Wie anstrengend ist eine Panikattacke für den Körper?

Die Panikattacke selbst ist in der Regel nicht gefährlich, aber sehr anstrengend für den Körper. Damit einher gehen oft Scham und Belastungen für die Psyche, denn weder möchte man eine Attacke während der Autofahrt noch unter Mitmenschen erleben.

Sind Panikattacken gefährlich für das Herz?

Bei Menschen mit Angststörungen und Panikattacken liegt jedoch eine Fehlregulation vor und sie geraten so in einen chronischen, gesundheitsschädigenden Stresszustand mit hohem Adrenalinausstoß, der das Risiko für einen Herzinfarkt erhöht.

Was macht der Hausarzt bei Panikattacken?
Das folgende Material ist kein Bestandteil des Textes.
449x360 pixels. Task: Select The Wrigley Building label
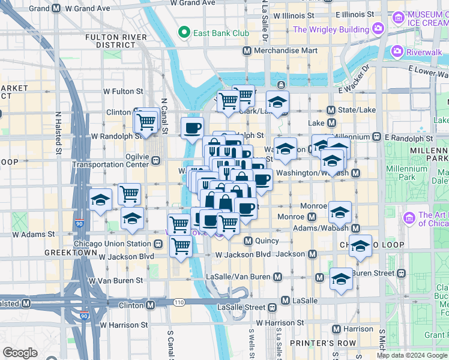tap(331, 29)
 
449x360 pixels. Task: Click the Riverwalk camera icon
tap(397, 52)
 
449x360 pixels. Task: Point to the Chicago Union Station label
tap(112, 244)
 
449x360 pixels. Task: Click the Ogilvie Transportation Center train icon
tap(156, 161)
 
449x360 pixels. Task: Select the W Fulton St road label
tap(123, 91)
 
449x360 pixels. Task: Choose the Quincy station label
tap(267, 241)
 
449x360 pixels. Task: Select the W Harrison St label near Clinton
tap(124, 325)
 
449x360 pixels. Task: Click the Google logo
tap(20, 352)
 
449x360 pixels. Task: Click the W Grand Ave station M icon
tap(56, 9)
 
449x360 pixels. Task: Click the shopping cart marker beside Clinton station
tap(146, 122)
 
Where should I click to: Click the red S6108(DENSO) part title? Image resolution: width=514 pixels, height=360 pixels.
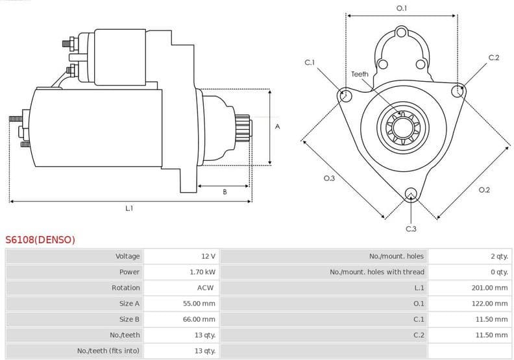pyautogui.click(x=40, y=240)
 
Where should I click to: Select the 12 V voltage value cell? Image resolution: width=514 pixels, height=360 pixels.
pyautogui.click(x=208, y=256)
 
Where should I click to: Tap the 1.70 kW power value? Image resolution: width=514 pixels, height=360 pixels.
pyautogui.click(x=202, y=272)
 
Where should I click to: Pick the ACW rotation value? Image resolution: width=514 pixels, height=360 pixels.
pyautogui.click(x=206, y=287)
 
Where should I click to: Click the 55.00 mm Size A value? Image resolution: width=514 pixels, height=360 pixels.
pyautogui.click(x=199, y=304)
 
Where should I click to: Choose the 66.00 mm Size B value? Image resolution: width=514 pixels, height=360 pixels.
pyautogui.click(x=199, y=319)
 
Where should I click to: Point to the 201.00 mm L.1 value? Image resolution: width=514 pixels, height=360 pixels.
pyautogui.click(x=489, y=287)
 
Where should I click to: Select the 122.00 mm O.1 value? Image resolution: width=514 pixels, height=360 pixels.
pyautogui.click(x=489, y=304)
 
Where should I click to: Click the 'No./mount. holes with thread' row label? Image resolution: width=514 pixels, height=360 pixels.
pyautogui.click(x=377, y=272)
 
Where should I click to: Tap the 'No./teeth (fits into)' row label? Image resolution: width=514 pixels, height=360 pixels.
pyautogui.click(x=108, y=351)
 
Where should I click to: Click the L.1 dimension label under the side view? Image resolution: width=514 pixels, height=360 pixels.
pyautogui.click(x=129, y=208)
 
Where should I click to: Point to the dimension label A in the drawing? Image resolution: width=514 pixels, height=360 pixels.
pyautogui.click(x=277, y=126)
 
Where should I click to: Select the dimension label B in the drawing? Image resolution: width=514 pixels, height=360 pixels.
pyautogui.click(x=225, y=192)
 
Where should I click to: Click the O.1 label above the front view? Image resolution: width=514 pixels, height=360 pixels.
pyautogui.click(x=402, y=8)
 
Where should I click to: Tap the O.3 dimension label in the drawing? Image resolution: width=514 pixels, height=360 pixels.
pyautogui.click(x=329, y=178)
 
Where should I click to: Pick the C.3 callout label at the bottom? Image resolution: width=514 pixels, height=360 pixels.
pyautogui.click(x=411, y=229)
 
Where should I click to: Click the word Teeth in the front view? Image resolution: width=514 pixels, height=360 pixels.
pyautogui.click(x=360, y=74)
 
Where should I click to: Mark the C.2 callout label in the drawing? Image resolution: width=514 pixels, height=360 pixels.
pyautogui.click(x=493, y=58)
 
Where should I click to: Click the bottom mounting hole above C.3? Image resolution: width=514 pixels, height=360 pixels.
pyautogui.click(x=410, y=194)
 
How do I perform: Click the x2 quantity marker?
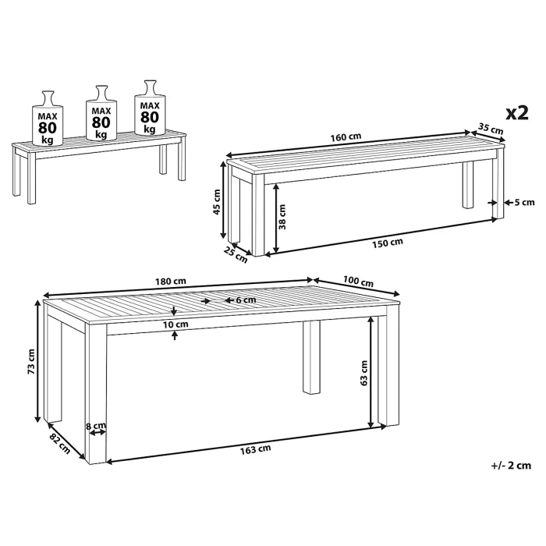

Der Arzt klärt zunächst mit dem Patienten, was bei ihm die Ängste auslöst und wie sich diese äußern. Gemeinsam simuliert er dann mit dem Patienten die körperlichen Reaktionen - sei es nun Herzrasen, Zittern oder Atemnot.

Was ist eine Angstpsychose?

Anders ist das bei einer Angststörung. Eine Angststörung besteht, wenn Angstreaktionen in eigentlich ungefährlichen Situationen auftreten. Die Angst steht in keinem angemessenen Verhältnis zur tatsächlichen Bedrohung. Betroffene erleben die Angst dennoch psychisch und körperlich sehr intensiv.